▶ **TASK STATEMENT**
In the copy of the lines below, leave out pictures and print everything else exactly.

───── INPUT MATERIAL

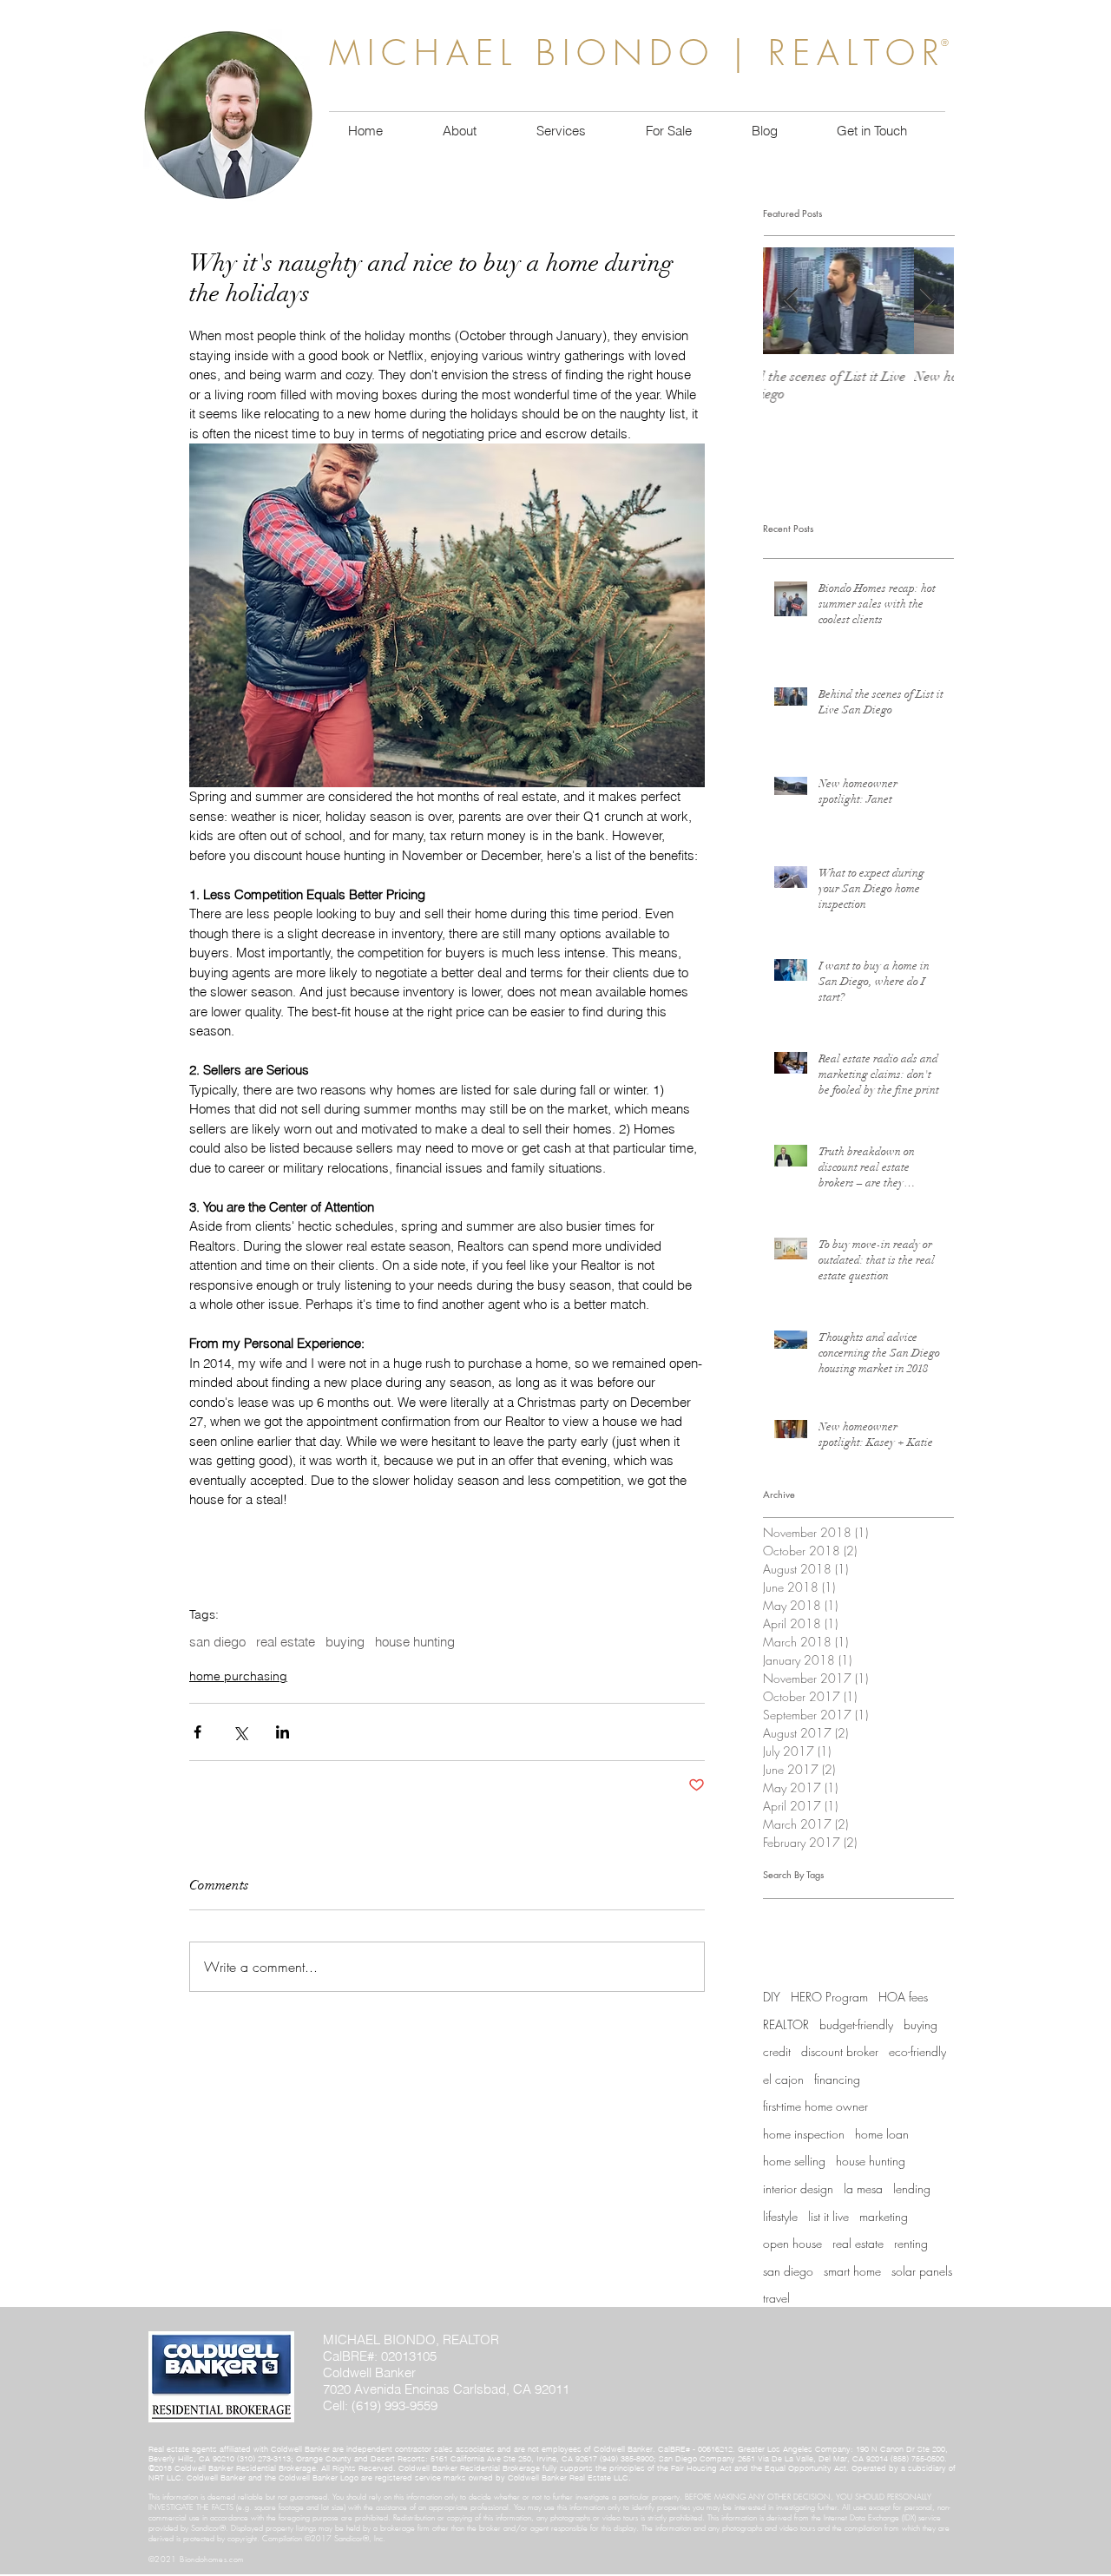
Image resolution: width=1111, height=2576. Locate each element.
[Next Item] (926, 300)
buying (345, 1642)
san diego (217, 1642)
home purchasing (238, 1676)
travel (776, 2298)
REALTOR (786, 2024)
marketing (883, 2216)
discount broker (839, 2051)
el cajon (783, 2079)
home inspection (804, 2134)
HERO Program (829, 1996)
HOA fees (903, 1996)
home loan (882, 2134)
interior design (798, 2188)
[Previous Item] (791, 300)
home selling (794, 2160)
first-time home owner (815, 2106)
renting (911, 2243)
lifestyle (780, 2216)
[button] (668, 131)
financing (837, 2079)
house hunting (415, 1642)
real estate (285, 1642)
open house (792, 2243)
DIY (771, 1996)
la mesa (863, 2188)
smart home (852, 2271)
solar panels (921, 2271)
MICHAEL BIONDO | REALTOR (637, 53)
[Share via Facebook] (197, 1732)
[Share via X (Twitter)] (240, 1732)
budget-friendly (856, 2024)
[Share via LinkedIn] (282, 1732)
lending (911, 2188)
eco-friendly (917, 2051)
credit (777, 2051)
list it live (828, 2216)
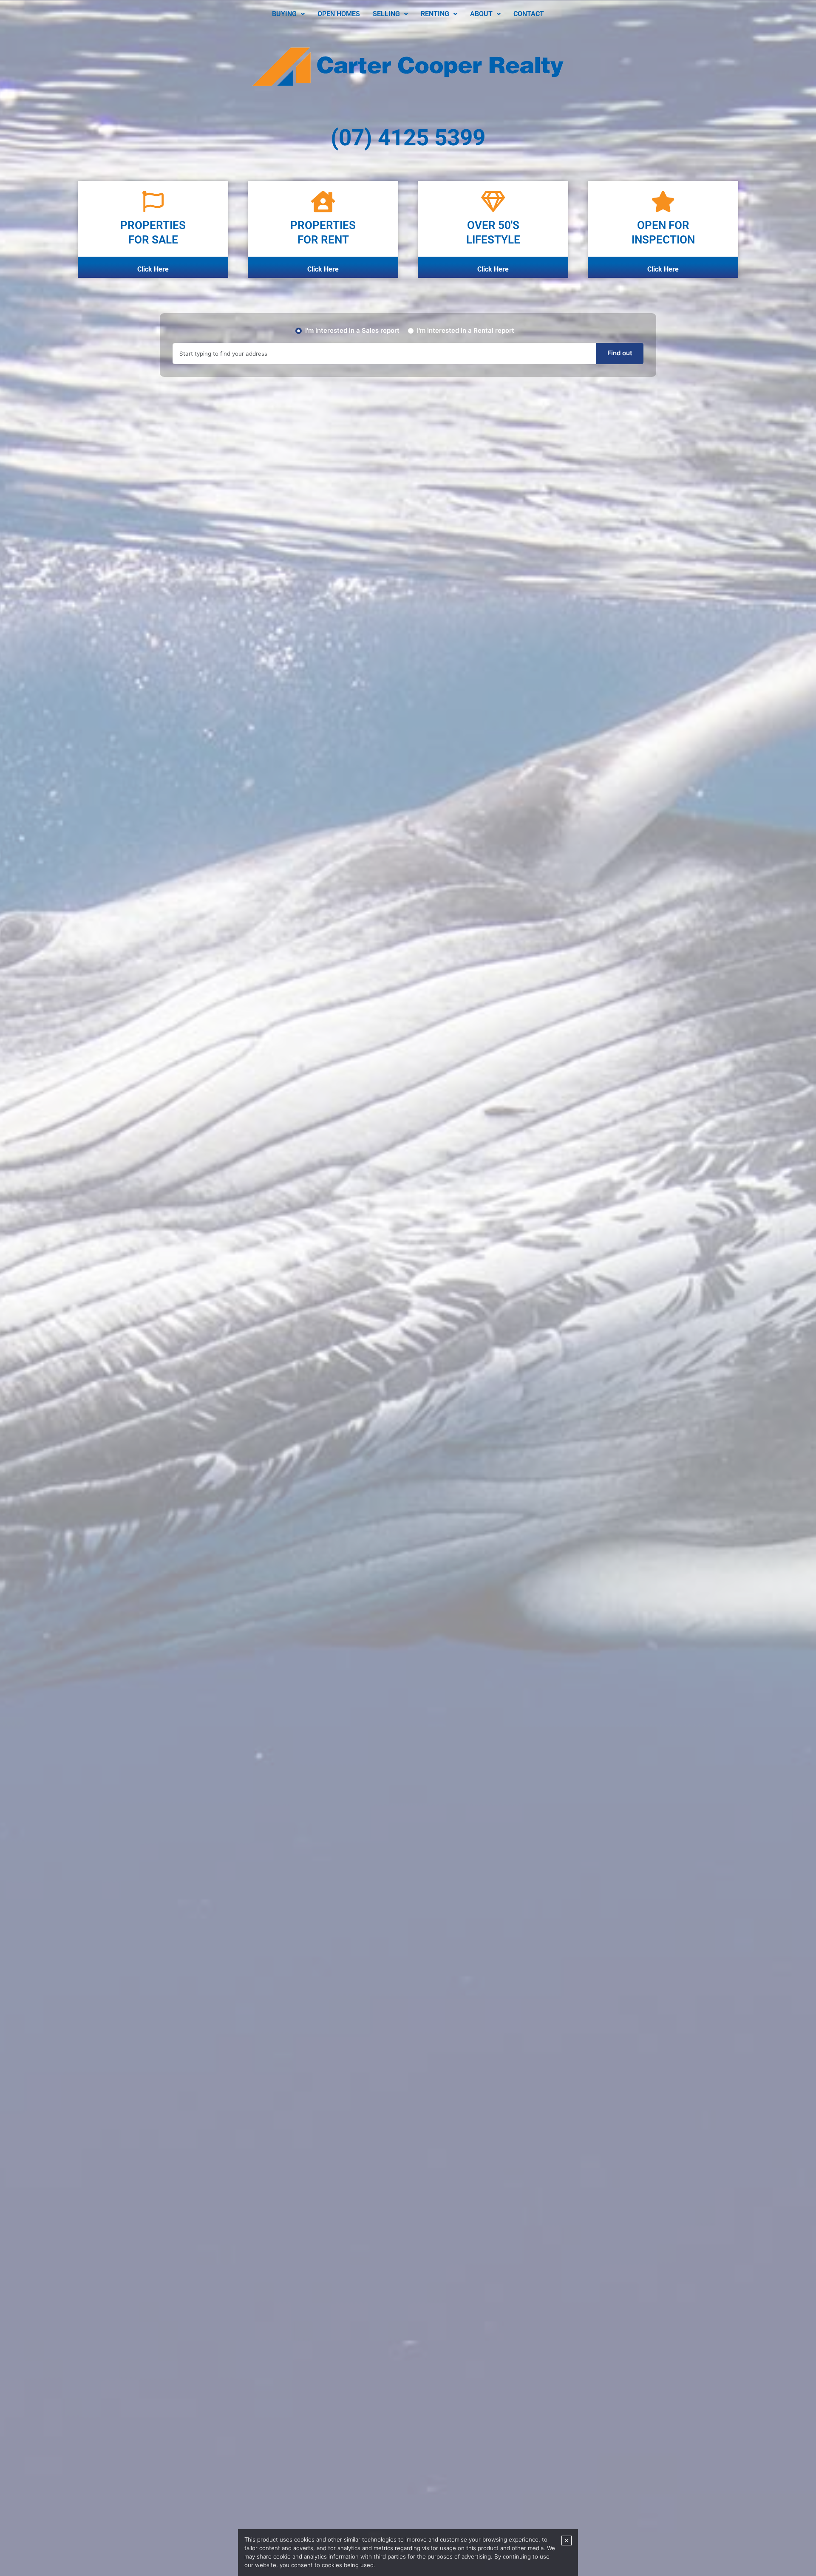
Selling (386, 14)
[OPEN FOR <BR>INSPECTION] (663, 201)
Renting (435, 14)
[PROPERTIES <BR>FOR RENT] (323, 201)
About (481, 14)
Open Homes (338, 14)
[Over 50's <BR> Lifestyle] (493, 201)
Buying (284, 14)
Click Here (153, 269)
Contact (528, 14)
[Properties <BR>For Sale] (153, 201)
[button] (288, 14)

──────────

▶ **SOLUTION**
Image resolution: width=1111, height=2576. Locate each element.
[Next Item] (926, 300)
buying (345, 1642)
san diego (217, 1642)
home purchasing (238, 1676)
travel (776, 2298)
REALTOR (786, 2024)
marketing (883, 2216)
discount broker (839, 2051)
el cajon (783, 2079)
home inspection (804, 2134)
HERO Program (829, 1996)
HOA fees (903, 1996)
home loan (882, 2134)
interior design (798, 2188)
[Previous Item] (791, 300)
home selling (794, 2160)
first-time home owner (815, 2106)
renting (911, 2243)
lifestyle (780, 2216)
[button] (668, 131)
financing (837, 2079)
house hunting (415, 1642)
real estate (285, 1642)
open house (792, 2243)
DIY (771, 1996)
la mesa (863, 2188)
smart home (852, 2271)
solar panels (921, 2271)
MICHAEL BIONDO | REALTOR (637, 53)
[Share via Facebook] (197, 1732)
[Share via X (Twitter)] (240, 1732)
budget-friendly (856, 2024)
[Share via LinkedIn] (282, 1732)
lending (911, 2188)
eco-friendly (917, 2051)
credit (777, 2051)
list it live (828, 2216)
Selling (386, 14)
[OPEN FOR <BR>INSPECTION] (663, 201)
Renting (435, 14)
[PROPERTIES <BR>FOR RENT] (323, 201)
About (481, 14)
Open Homes (338, 14)
[Over 50's <BR> Lifestyle] (493, 201)
Buying (284, 14)
Click Here (153, 269)
Contact (528, 14)
[Properties <BR>For Sale] (153, 201)
[button] (288, 14)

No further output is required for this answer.